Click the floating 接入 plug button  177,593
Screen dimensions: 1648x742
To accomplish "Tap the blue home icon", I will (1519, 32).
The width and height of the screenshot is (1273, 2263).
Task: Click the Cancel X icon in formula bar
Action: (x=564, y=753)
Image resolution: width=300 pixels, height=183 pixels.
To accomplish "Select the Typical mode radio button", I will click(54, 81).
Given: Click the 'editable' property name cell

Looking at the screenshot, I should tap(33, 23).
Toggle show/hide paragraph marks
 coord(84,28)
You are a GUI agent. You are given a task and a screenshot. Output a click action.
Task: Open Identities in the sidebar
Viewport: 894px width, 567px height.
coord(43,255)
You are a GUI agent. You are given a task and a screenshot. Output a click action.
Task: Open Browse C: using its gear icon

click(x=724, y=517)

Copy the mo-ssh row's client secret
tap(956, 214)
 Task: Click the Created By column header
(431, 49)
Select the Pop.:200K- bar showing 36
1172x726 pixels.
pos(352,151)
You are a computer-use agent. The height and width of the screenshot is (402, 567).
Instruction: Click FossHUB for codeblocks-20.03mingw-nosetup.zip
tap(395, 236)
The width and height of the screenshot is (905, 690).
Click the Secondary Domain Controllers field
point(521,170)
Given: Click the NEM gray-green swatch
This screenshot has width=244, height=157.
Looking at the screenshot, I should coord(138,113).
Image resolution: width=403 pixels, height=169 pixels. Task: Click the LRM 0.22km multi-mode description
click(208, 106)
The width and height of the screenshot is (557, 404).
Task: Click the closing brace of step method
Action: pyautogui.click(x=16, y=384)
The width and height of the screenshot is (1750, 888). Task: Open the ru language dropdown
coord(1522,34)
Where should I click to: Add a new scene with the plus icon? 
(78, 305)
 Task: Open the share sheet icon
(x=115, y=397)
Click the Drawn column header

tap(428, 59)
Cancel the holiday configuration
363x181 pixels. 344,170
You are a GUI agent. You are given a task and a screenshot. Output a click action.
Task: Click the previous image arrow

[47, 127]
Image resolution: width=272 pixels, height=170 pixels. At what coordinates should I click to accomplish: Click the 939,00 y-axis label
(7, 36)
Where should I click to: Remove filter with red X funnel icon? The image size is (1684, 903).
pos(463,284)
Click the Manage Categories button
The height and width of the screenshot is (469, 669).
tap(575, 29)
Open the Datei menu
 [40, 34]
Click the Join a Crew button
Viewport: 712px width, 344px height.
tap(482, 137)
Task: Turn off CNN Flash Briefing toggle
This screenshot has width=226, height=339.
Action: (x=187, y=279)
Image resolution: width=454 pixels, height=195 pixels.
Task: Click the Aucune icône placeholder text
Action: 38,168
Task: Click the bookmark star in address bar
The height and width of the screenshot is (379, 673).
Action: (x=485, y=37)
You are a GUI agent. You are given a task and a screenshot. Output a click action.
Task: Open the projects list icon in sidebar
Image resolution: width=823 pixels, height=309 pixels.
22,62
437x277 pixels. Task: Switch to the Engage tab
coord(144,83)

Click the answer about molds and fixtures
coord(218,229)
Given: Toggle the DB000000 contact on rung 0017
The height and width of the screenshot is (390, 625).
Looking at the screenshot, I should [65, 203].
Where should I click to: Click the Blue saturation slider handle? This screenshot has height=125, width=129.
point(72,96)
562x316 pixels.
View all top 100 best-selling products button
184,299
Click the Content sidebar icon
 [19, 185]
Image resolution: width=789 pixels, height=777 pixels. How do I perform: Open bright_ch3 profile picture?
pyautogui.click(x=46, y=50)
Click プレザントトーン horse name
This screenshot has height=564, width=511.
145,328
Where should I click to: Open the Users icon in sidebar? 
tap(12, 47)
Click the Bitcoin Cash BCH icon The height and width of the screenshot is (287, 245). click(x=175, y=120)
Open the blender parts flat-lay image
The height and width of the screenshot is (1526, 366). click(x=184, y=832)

## [WORK INSTRUCTION]
Extract all of the material exactly as it is written.

## [WRITTEN SOLUTION]
Click the floating 接入 plug button  177,593
Screen dimensions: 1648x742
To accomplish "Tap the blue home icon", I will (1519, 32).
The width and height of the screenshot is (1273, 2263).
Task: Click the Cancel X icon in formula bar
Action: (x=564, y=753)
Image resolution: width=300 pixels, height=183 pixels.
To accomplish "Select the Typical mode radio button", I will click(54, 81).
Given: Click the 'editable' property name cell

Looking at the screenshot, I should tap(33, 23).
Toggle show/hide paragraph marks
 coord(84,28)
You are a GUI agent. You are given a task and a screenshot. Output a click action.
Task: Open Identities in the sidebar
Viewport: 894px width, 567px height.
coord(43,255)
You are a GUI agent. You are given a task and a screenshot. Output a click action.
Task: Open Browse C: using its gear icon

click(x=724, y=517)

Copy the mo-ssh row's client secret
tap(956, 214)
 Task: Click the Created By column header
(431, 49)
Select the Pop.:200K- bar showing 36
1172x726 pixels.
pos(352,151)
You are a computer-use agent. The height and width of the screenshot is (402, 567).
Instruction: Click FossHUB for codeblocks-20.03mingw-nosetup.zip
tap(395, 236)
The width and height of the screenshot is (905, 690).
Click the Secondary Domain Controllers field
point(521,170)
Given: Click the NEM gray-green swatch
This screenshot has width=244, height=157.
Looking at the screenshot, I should coord(138,113).
Image resolution: width=403 pixels, height=169 pixels. Task: Click the LRM 0.22km multi-mode description
click(208, 106)
The width and height of the screenshot is (557, 404).
Task: Click the closing brace of step method
Action: pyautogui.click(x=16, y=384)
The width and height of the screenshot is (1750, 888). Task: Open the ru language dropdown
coord(1522,34)
Where should I click to: Add a new scene with the plus icon? 
(78, 305)
 Task: Open the share sheet icon
(x=115, y=397)
Click the Drawn column header

tap(428, 59)
Cancel the holiday configuration
363x181 pixels. 344,170
You are a GUI agent. You are given a task and a screenshot. Output a click action.
Task: Click the previous image arrow

[47, 127]
Image resolution: width=272 pixels, height=170 pixels. At what coordinates should I click to accomplish: Click the 939,00 y-axis label
(7, 36)
Where should I click to: Remove filter with red X funnel icon? The image size is (1684, 903).
pos(463,284)
Click the Manage Categories button
The height and width of the screenshot is (469, 669).
tap(575, 29)
Open the Datei menu
 [40, 34]
Click the Join a Crew button
Viewport: 712px width, 344px height.
tap(482, 137)
Task: Turn off CNN Flash Briefing toggle
This screenshot has width=226, height=339.
Action: (x=187, y=279)
Image resolution: width=454 pixels, height=195 pixels.
Task: Click the Aucune icône placeholder text
Action: 38,168
Task: Click the bookmark star in address bar
The height and width of the screenshot is (379, 673).
Action: (x=485, y=37)
You are a GUI agent. You are given a task and a screenshot. Output a click action.
Task: Open the projects list icon in sidebar
Image resolution: width=823 pixels, height=309 pixels.
22,62
437x277 pixels. Task: Switch to the Engage tab
coord(144,83)

Click the answer about molds and fixtures
coord(218,229)
Given: Toggle the DB000000 contact on rung 0017
The height and width of the screenshot is (390, 625).
Looking at the screenshot, I should [65, 203].
Where should I click to: Click the Blue saturation slider handle? This screenshot has height=125, width=129.
point(72,96)
562x316 pixels.
View all top 100 best-selling products button
184,299
Click the Content sidebar icon
 [19, 185]
Image resolution: width=789 pixels, height=777 pixels. How do I perform: Open bright_ch3 profile picture?
pyautogui.click(x=46, y=50)
Click プレザントトーン horse name
This screenshot has height=564, width=511.
145,328
Where should I click to: Open the Users icon in sidebar? 
tap(12, 47)
Click the Bitcoin Cash BCH icon The height and width of the screenshot is (287, 245). click(x=175, y=120)
Open the blender parts flat-lay image
The height and width of the screenshot is (1526, 366). click(x=184, y=832)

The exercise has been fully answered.